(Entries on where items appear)

****************

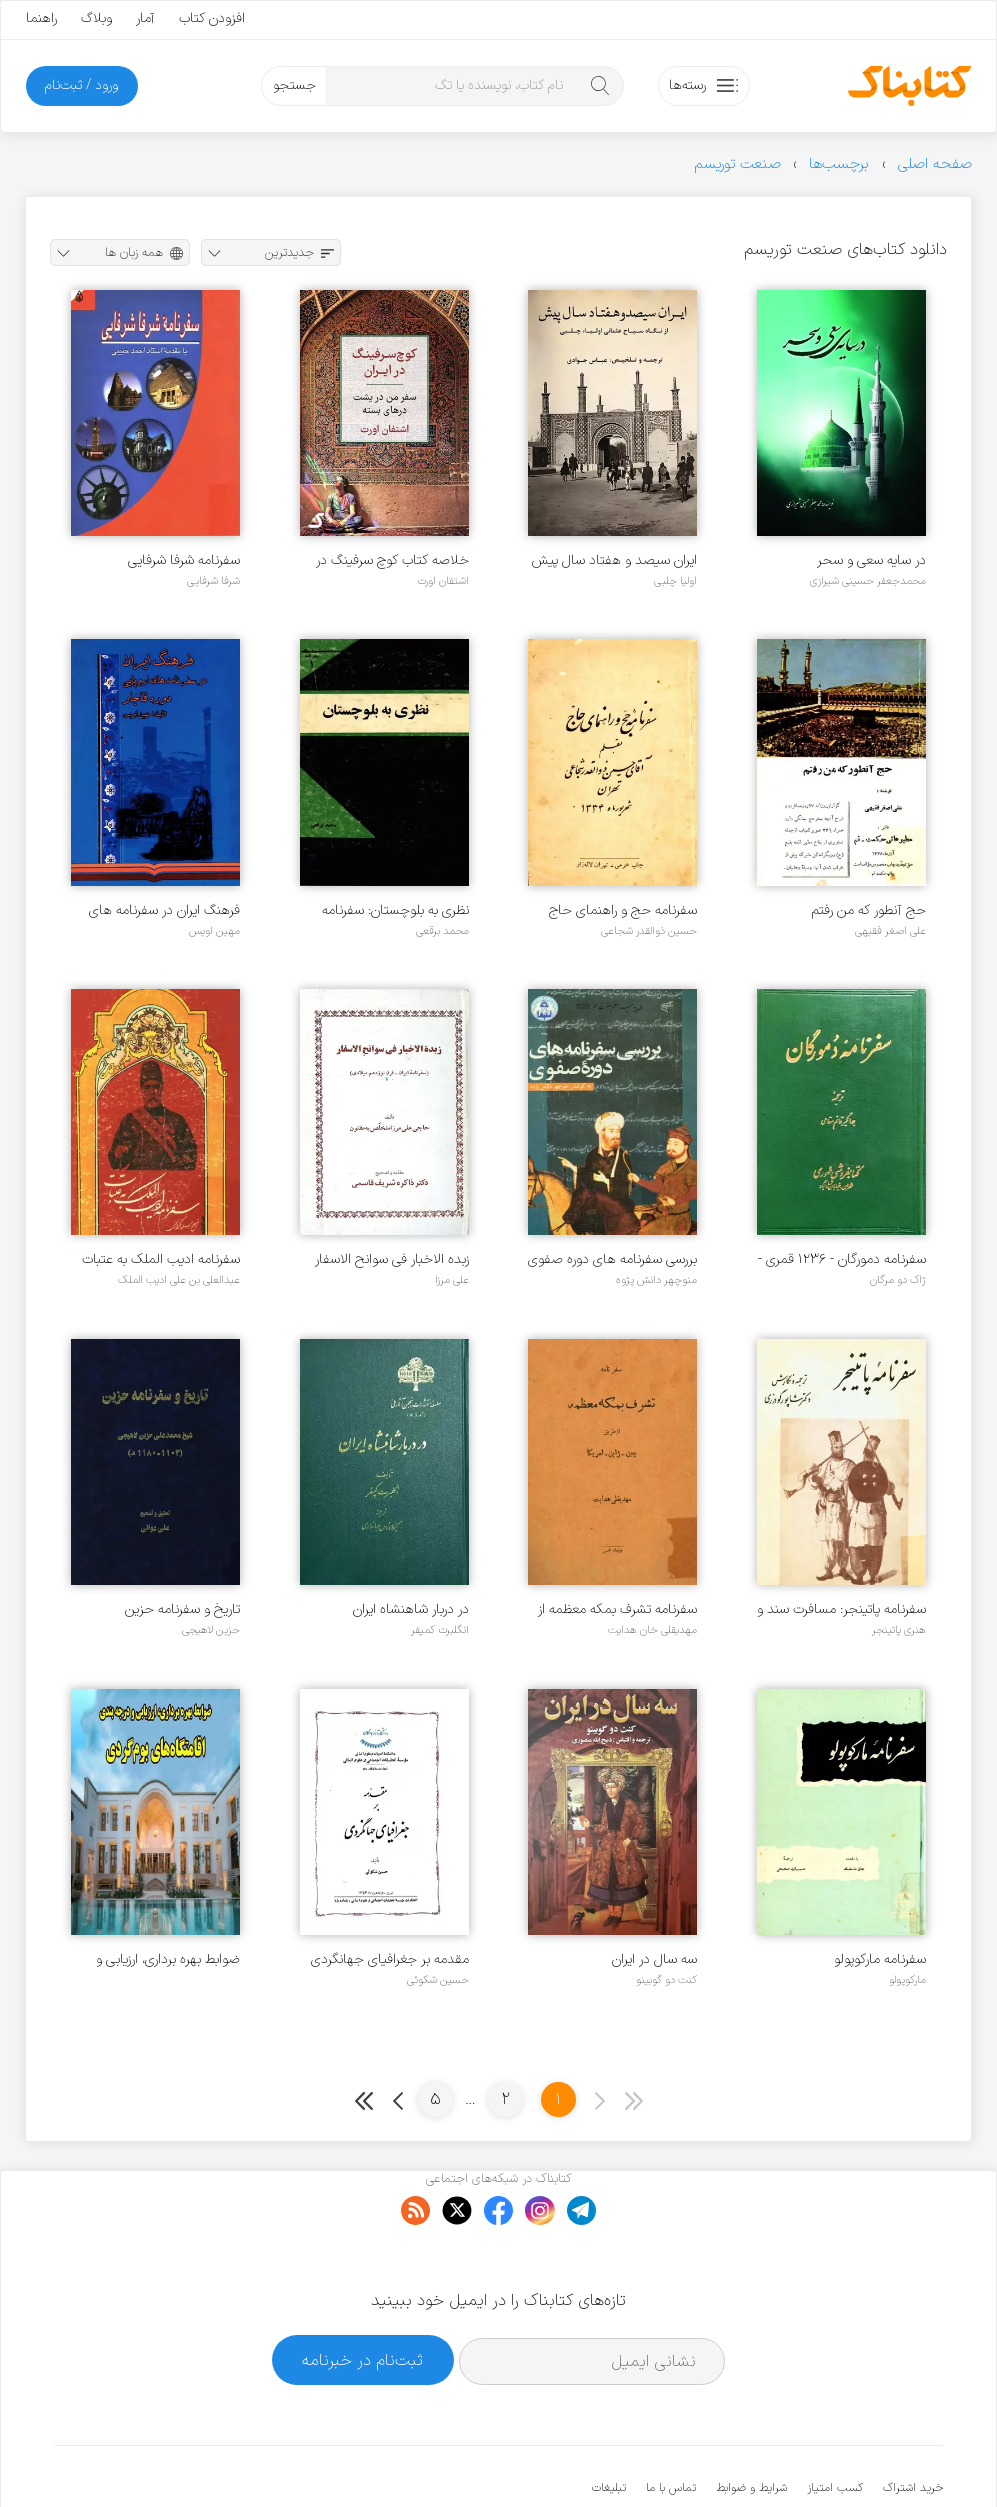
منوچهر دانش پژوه (656, 1280)
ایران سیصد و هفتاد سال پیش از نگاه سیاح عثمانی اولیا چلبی (614, 560)
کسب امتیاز (835, 2427)
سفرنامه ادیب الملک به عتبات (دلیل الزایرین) (161, 1259)
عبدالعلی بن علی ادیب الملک (179, 1280)
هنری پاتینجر (899, 1630)
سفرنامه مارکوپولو (880, 1959)
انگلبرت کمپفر (440, 1630)
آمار (145, 18)
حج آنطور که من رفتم (869, 910)
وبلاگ (96, 18)
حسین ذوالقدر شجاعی (649, 931)
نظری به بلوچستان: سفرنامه (395, 910)
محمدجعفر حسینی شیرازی (868, 581)
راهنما (41, 18)
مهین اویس (214, 931)
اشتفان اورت (443, 581)
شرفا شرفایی (213, 581)
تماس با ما (671, 2427)
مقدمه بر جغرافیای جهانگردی (390, 1959)
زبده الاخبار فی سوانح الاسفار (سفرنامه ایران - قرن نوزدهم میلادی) (392, 1259)
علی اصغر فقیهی (890, 931)
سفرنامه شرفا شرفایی (184, 560)
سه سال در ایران (654, 1959)
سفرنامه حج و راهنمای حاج (623, 910)
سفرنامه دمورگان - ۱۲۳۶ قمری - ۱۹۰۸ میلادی (842, 1259)
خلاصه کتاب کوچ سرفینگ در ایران (392, 560)
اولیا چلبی (675, 581)
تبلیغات (609, 2427)
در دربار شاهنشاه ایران (411, 1609)
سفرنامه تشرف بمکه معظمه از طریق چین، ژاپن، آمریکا (617, 1609)
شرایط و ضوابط (751, 2427)
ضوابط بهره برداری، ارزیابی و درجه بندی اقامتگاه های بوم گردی (165, 1959)
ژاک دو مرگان (898, 1280)
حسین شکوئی (438, 1980)
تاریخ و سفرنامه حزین (182, 1609)
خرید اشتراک (913, 2427)
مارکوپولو (907, 1980)
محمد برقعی (442, 931)
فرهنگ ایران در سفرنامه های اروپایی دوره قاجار (164, 910)
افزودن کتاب (212, 18)
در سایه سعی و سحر (871, 560)
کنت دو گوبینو (666, 1980)
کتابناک (837, 2458)
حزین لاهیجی (211, 1630)
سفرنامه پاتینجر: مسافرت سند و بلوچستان (841, 1609)
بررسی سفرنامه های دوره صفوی (612, 1259)
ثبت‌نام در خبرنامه (362, 2298)
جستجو (294, 85)
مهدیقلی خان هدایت (652, 1630)
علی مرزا (452, 1280)
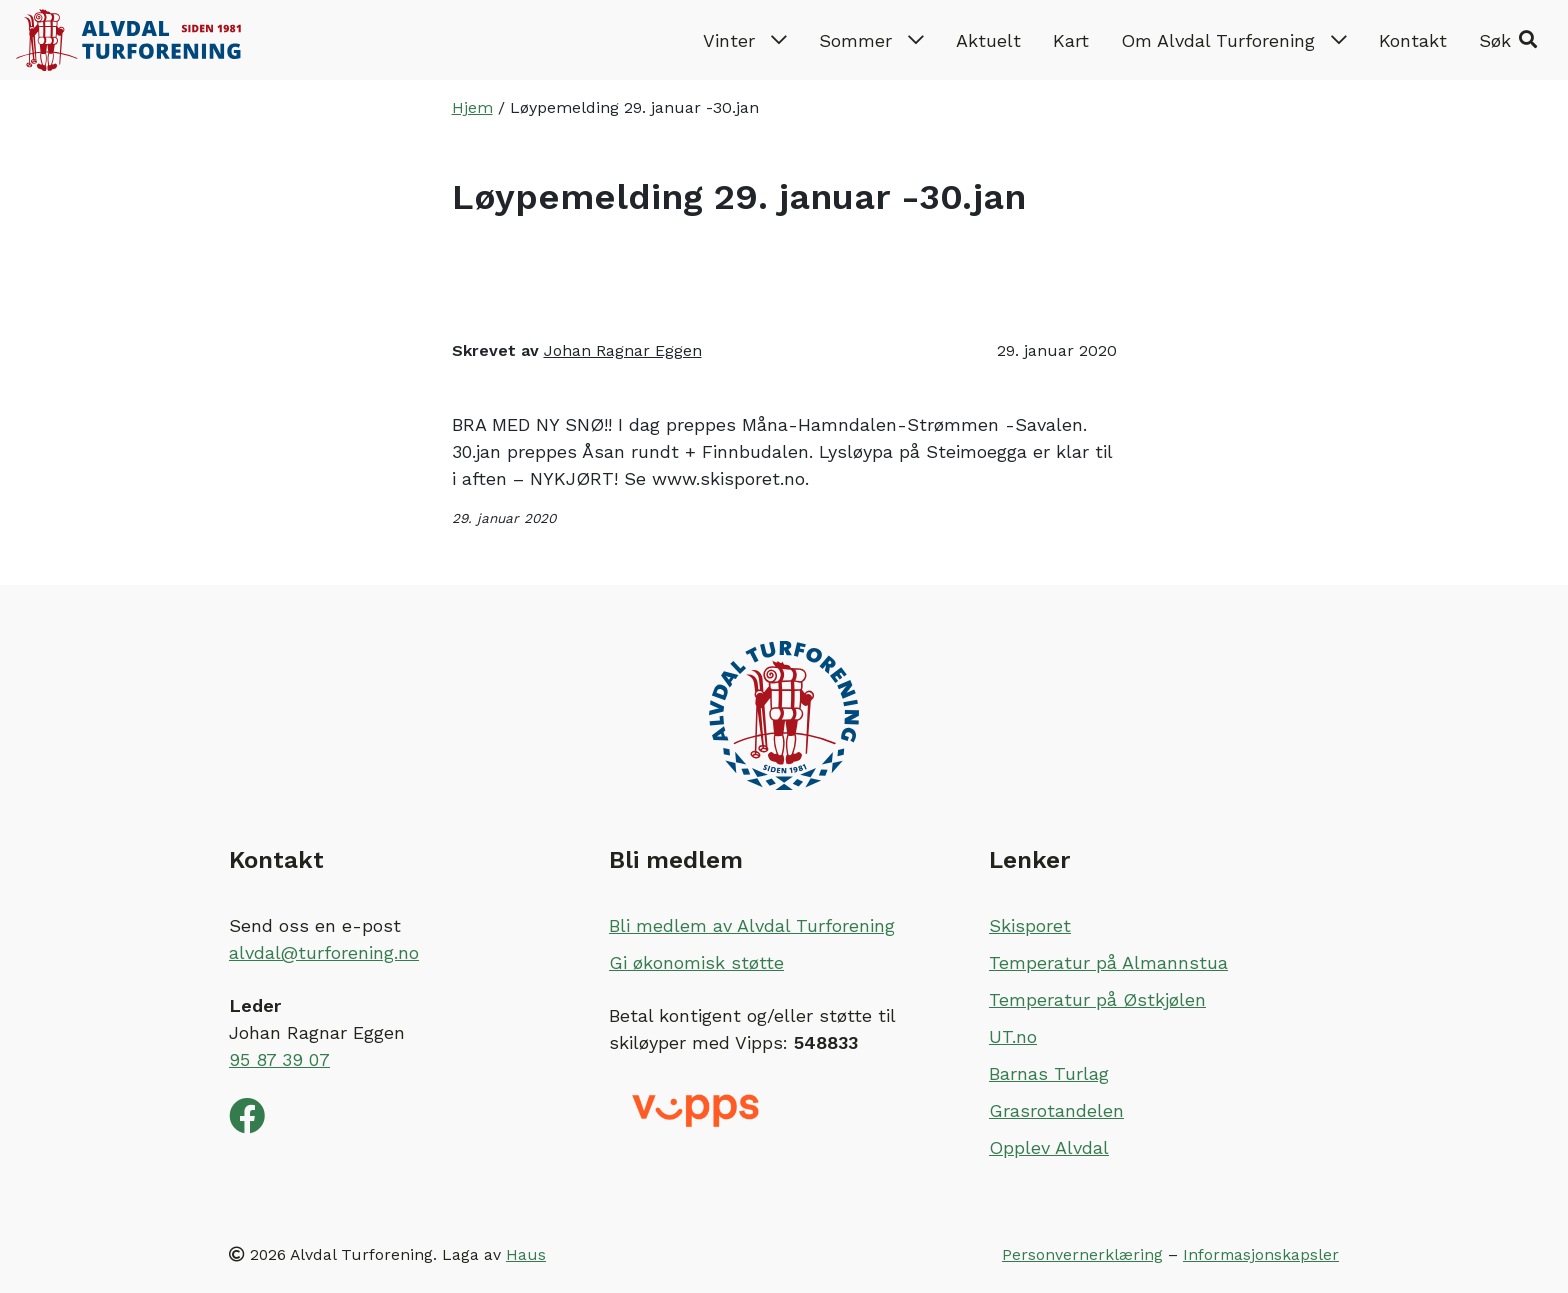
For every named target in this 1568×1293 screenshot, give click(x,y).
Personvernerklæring (1082, 1254)
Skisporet (1030, 925)
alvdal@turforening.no (324, 952)
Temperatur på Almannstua (1108, 962)
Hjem (472, 107)
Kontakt (1413, 40)
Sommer (871, 40)
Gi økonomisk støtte (696, 962)
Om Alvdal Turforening (1234, 40)
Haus (526, 1254)
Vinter (745, 40)
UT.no (1013, 1036)
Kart (1071, 40)
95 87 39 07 (279, 1059)
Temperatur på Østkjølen (1097, 999)
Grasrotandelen (1056, 1110)
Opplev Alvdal (1049, 1147)
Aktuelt (988, 40)
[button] (1508, 40)
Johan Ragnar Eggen (623, 350)
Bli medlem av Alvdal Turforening (752, 925)
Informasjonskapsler (1261, 1254)
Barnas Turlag (1049, 1073)
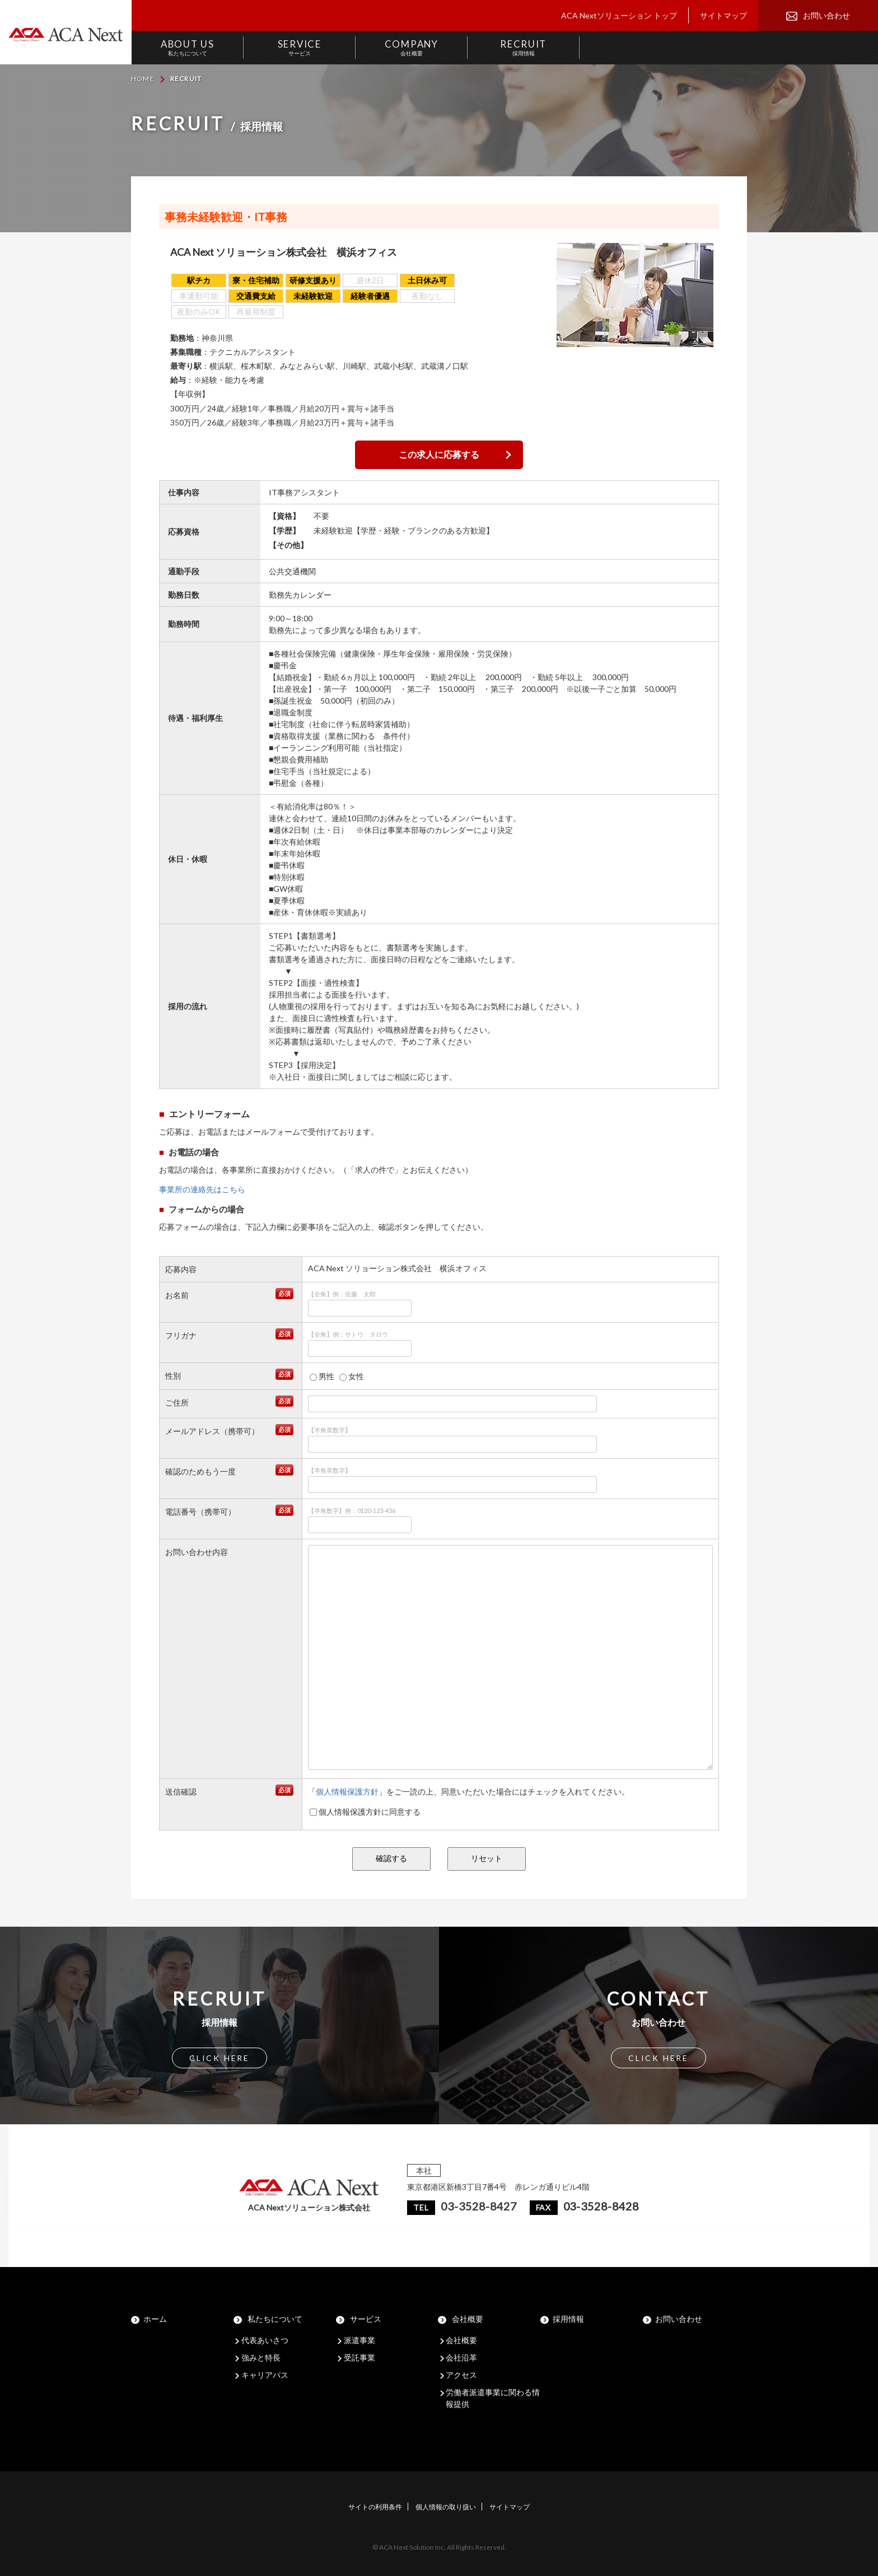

****************

Request
Please repeat the lines of the records from the line containing "سفرنامه حج و راهنمای حاج (623, 910)" up to and including the line containing "شرایط و ضوابط (751, 2427)", copying each one exactly.

Solution for this problem
سفرنامه حج و راهنمای حاج (623, 910)
سفرنامه دمورگان - ۱۲۳۶ قمری - ۱۹۰۸ میلادی (842, 1259)
خلاصه کتاب کوچ سرفینگ در ایران (392, 560)
اولیا چلبی (675, 581)
تبلیغات (609, 2427)
در دربار شاهنشاه ایران (411, 1609)
سفرنامه تشرف بمکه معظمه از طریق چین، ژاپن، آمریکا (617, 1609)
شرایط و ضوابط (751, 2427)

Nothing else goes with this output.